## Extracted information
--- START ---

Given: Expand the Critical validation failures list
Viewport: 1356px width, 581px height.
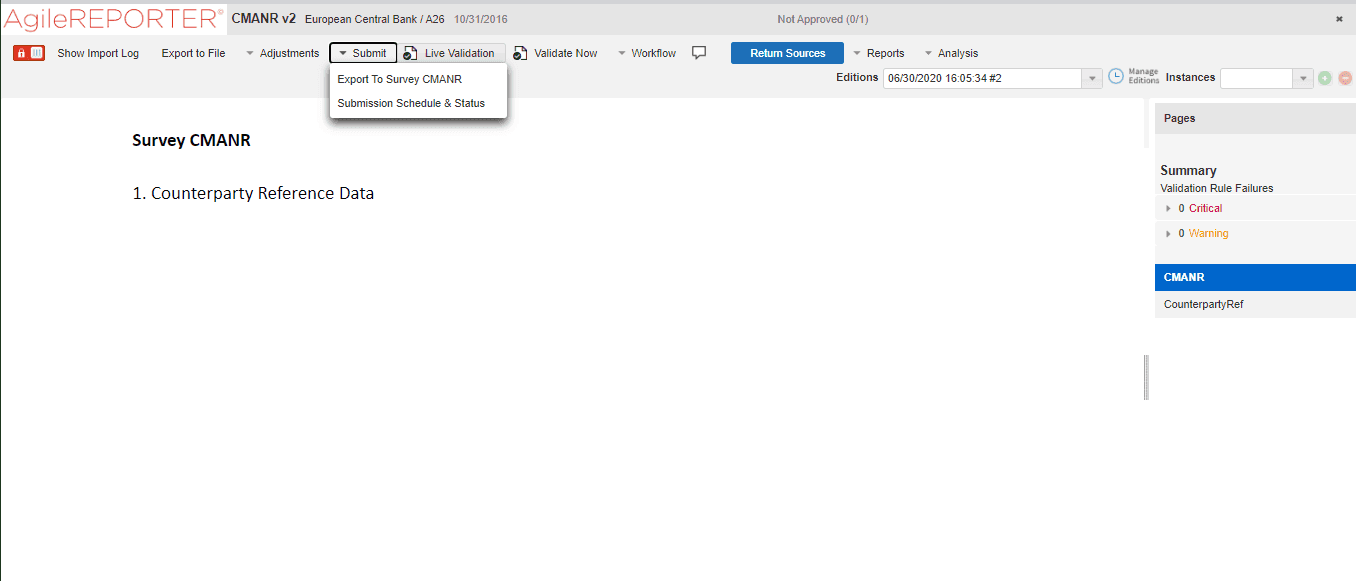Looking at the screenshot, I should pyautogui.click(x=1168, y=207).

--- END ---
--- START ---

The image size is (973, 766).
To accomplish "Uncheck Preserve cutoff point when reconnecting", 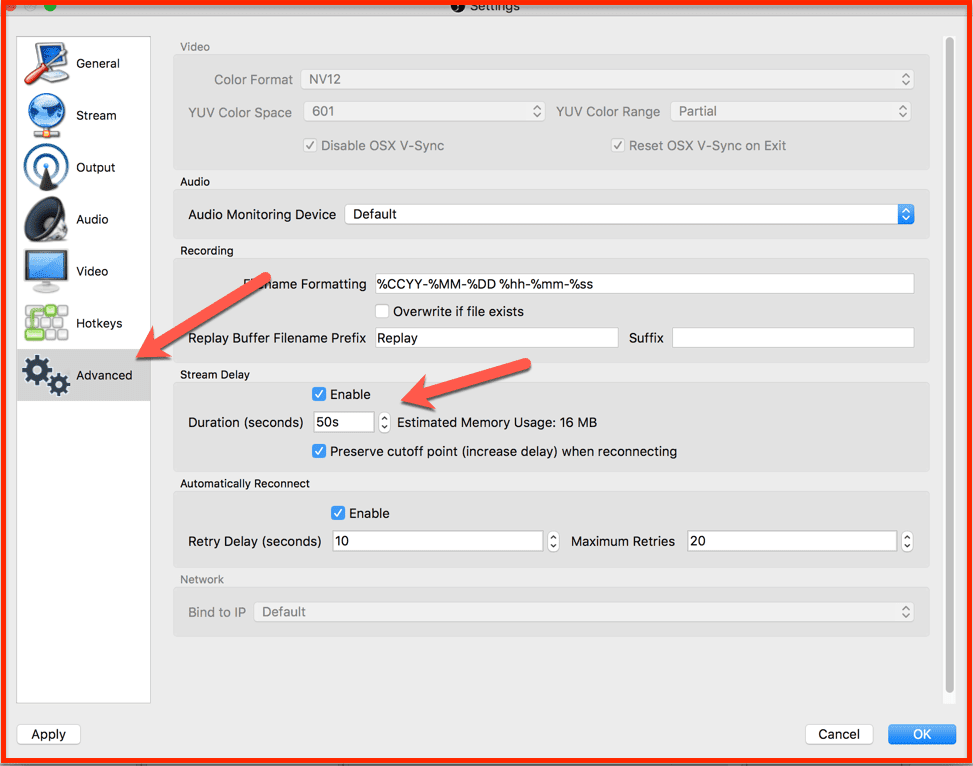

--- END ---

Retype, exactly and with no pictures, everything above from the line with "The image size is (973, 766)." down to the line with "Preserve cutoff point", both included.

The image size is (973, 766).
To accomplish "Uncheck Preserve cutoff point when reconnecting", 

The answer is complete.